In an interview with Alex Carp anthropologist and garbage expert Robin Nagle explores the deep culture of waste and that underlies our contemporary consumption patterns and capitalistic mindsets. Particularly fascinating is Nagle’s discussion of how the velocity with which many people live their lives affects the intensity of our superfluous material outputs. The interview is relatively short, so check it out.
From The Believer Magazine:
Read the Entire Interview @ The Believer MagazineRobin Nagle has been the anthropologist-in-residence at New York City’s Department of Sanitation (DSNY). She is the first to hold this title (though DSNY has had an artist-in-residence since 1977), which, the department claims, makes it the city’s “sole uniformed force… with its own social scientist.” As an anthropologist, she trained in fieldwork and the tools of social science; as a sanitation worker, she had a route in the Bronx.

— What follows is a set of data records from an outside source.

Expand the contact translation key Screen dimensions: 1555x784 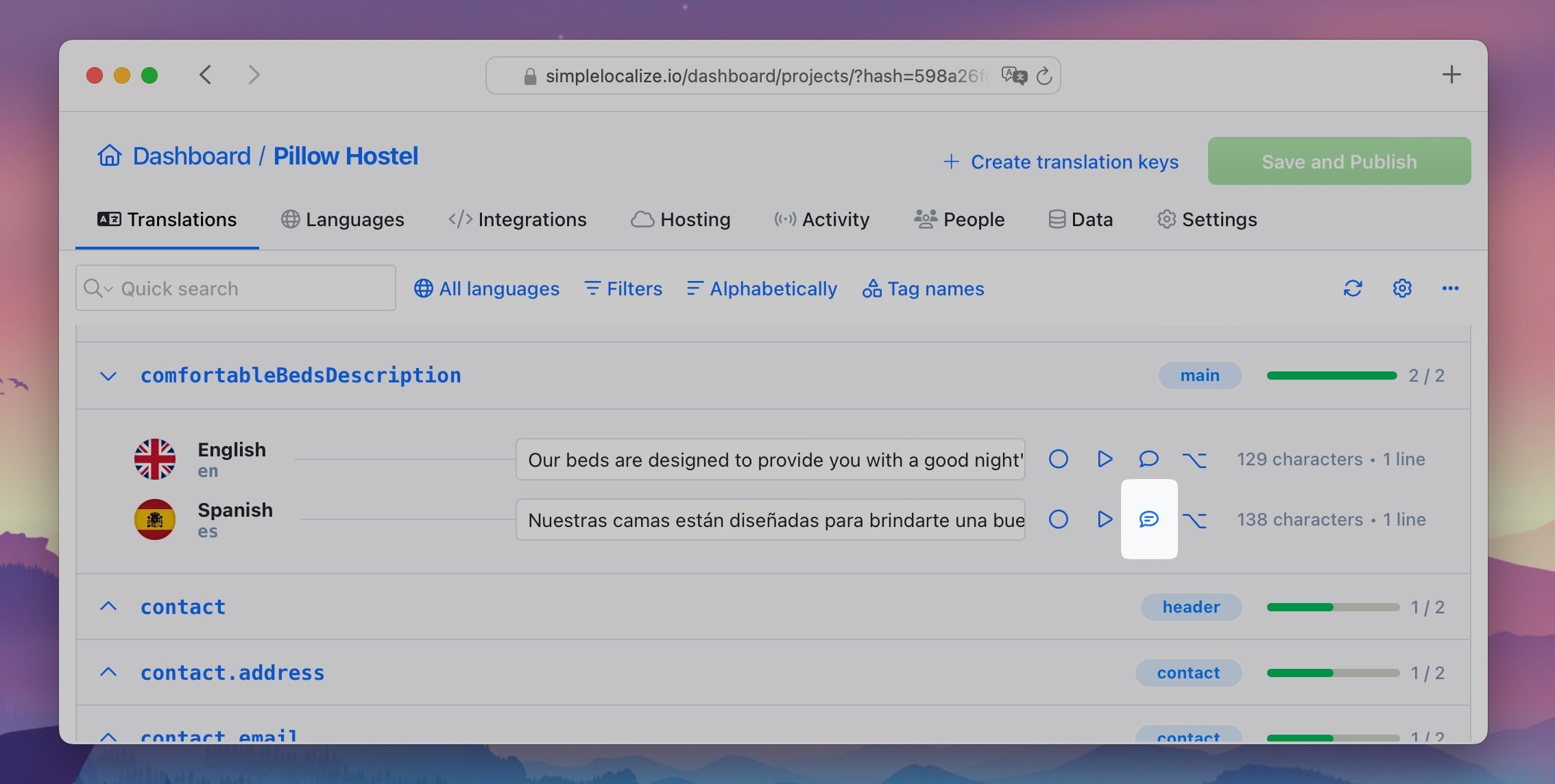108,607
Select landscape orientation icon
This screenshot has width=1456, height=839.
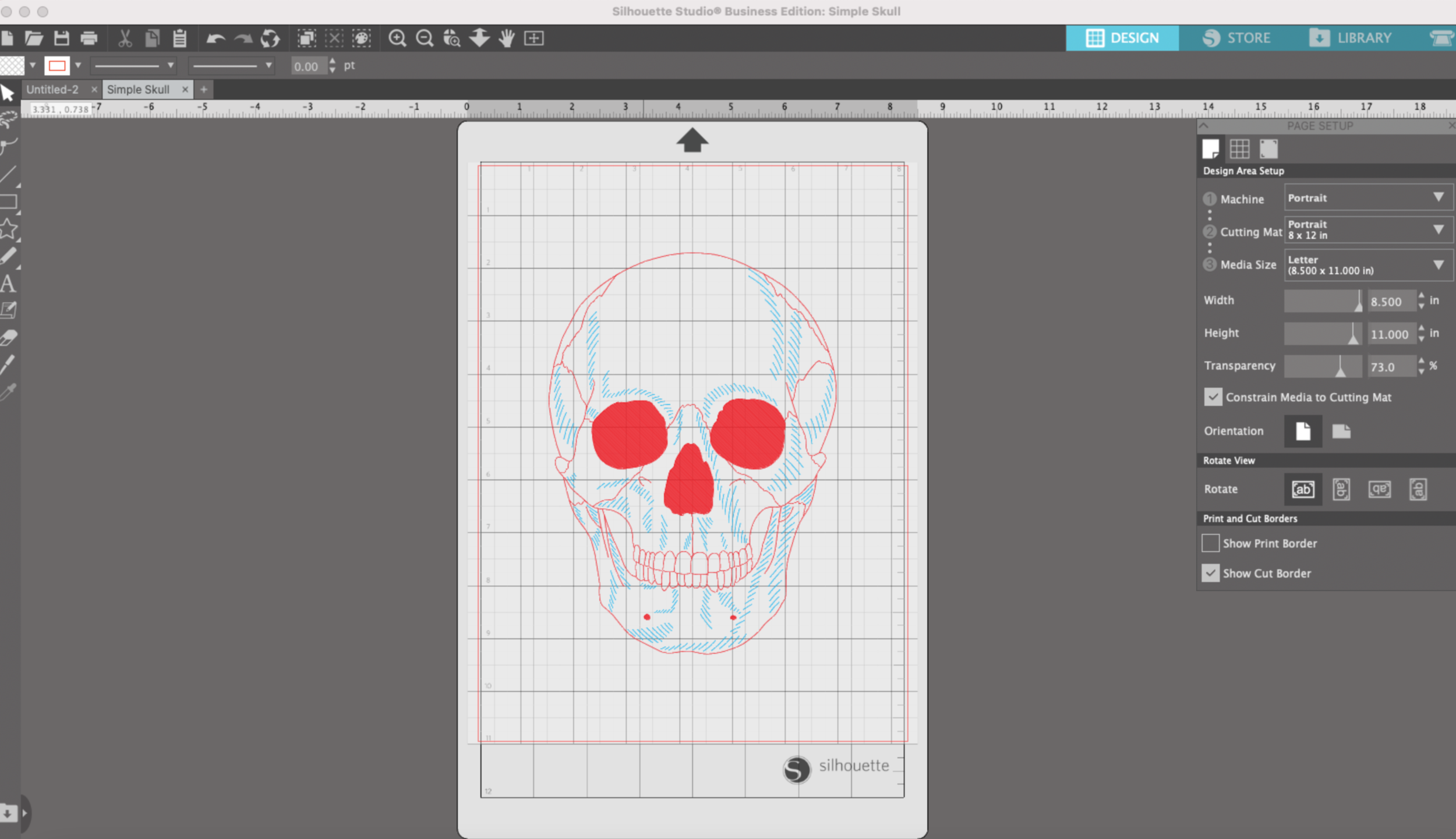pos(1341,431)
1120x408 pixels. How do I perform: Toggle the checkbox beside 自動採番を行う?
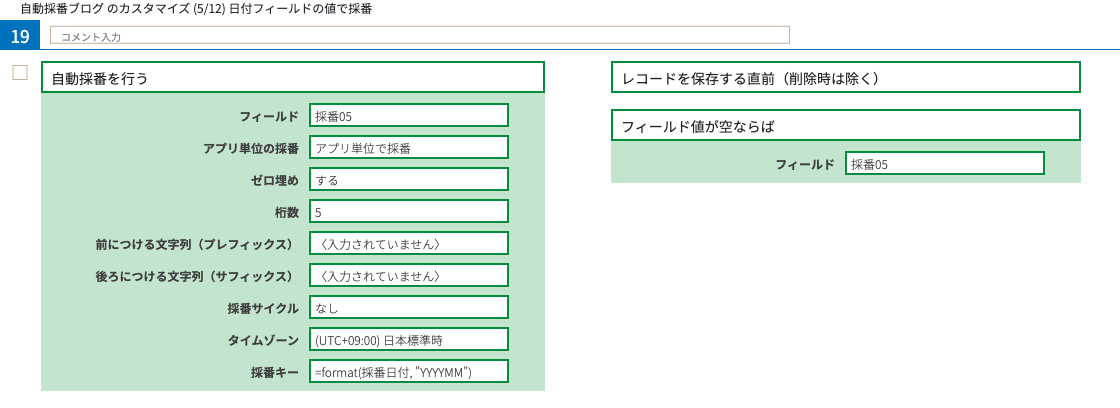click(20, 72)
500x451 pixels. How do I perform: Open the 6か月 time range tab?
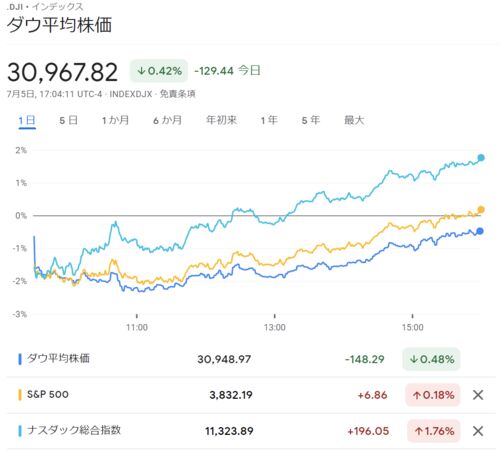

One of Professor Nagle’s largest current projects has been the attempt to build support for a Museum of Sanitation in New York. In a city that has museums for each of its other uniformed services, as well as for sex and skyscrapers, this project has been met by a derision analogous to the invisibility many individual sanitation workers find in their interactions with citizens when on the job. Reviews of a preliminary museum exhibit Nagle staged last year treated it largely as a curiosity, not really a surprise in a city that wants its garbage out of sight and out of mind. It is often when focusing on the paradoxes of this attitude that Professor Nagle’s work is at its richest: many of her insights come from exploring the social energy and meaning of an accelerated elimination process that, in the effort to make a city’s garbage invisible, has created Fresh Kills, one of the only man-made structures massive enough to be visible from earth’s orbit.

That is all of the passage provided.